Exercise description:
Using the basketball camp post, answer these:
1. What date is the camp memory from?
2. Who was in charge of the camp before Emma?
3. For what sport did Emma get a college scholarship?

Selected passage:
Wednesday, May 06, 2020

Behind Blue Eyes

Lord willing, basketball camp will start in about a month! I've got plenty of great memories and lessons from camp and this one from June 20, 2012, fits the bill. 

Emma runs our basketball camp. Russell Carr, our WCS Athletic Director and boys' basketball coach, has his name on the paperwork but we all know the power lies with Emma. She took over for Amber who was the de-facto boss for years before her. Russell and several of us do the coaching- Emma does everything else. She does the enrolling, the handling of money, the laundry, the picture taking, the setting up of Slip and Slide in the younger camps, the copying of all literature, and the roasted watermelon which wraps up all the sessions. Just four weeks removed from her graduation from WCS, Emma is headed to college on a volleyball scholarship. I have no doubt she will be resoundingly successful academically, athletically, spiritually, and socially just like she was in high school.

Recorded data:

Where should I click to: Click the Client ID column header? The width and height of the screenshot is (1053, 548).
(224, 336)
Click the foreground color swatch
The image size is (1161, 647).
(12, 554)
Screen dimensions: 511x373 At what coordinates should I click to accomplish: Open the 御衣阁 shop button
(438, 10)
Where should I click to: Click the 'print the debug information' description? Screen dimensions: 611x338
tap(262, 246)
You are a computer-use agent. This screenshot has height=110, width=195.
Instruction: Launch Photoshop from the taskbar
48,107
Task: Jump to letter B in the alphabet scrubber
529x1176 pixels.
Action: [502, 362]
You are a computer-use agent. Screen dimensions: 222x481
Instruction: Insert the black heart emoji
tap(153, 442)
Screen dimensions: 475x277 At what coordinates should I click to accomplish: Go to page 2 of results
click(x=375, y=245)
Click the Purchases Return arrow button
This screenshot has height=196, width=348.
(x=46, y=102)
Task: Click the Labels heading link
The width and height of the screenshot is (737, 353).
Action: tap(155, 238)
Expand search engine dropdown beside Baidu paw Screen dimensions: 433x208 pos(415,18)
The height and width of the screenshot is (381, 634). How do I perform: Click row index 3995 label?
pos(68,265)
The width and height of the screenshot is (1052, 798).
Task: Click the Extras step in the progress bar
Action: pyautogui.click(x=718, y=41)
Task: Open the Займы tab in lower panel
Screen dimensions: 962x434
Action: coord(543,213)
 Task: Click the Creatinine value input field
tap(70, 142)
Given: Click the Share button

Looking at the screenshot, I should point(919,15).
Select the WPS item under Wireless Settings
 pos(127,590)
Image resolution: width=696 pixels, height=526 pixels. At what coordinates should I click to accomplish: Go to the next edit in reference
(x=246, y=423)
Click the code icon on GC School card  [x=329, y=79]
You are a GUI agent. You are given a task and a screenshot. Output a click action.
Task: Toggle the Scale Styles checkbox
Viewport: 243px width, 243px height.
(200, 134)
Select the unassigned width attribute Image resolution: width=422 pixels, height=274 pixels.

The completed task:
1. June 20, 2012
2. Amber
3. Volleyball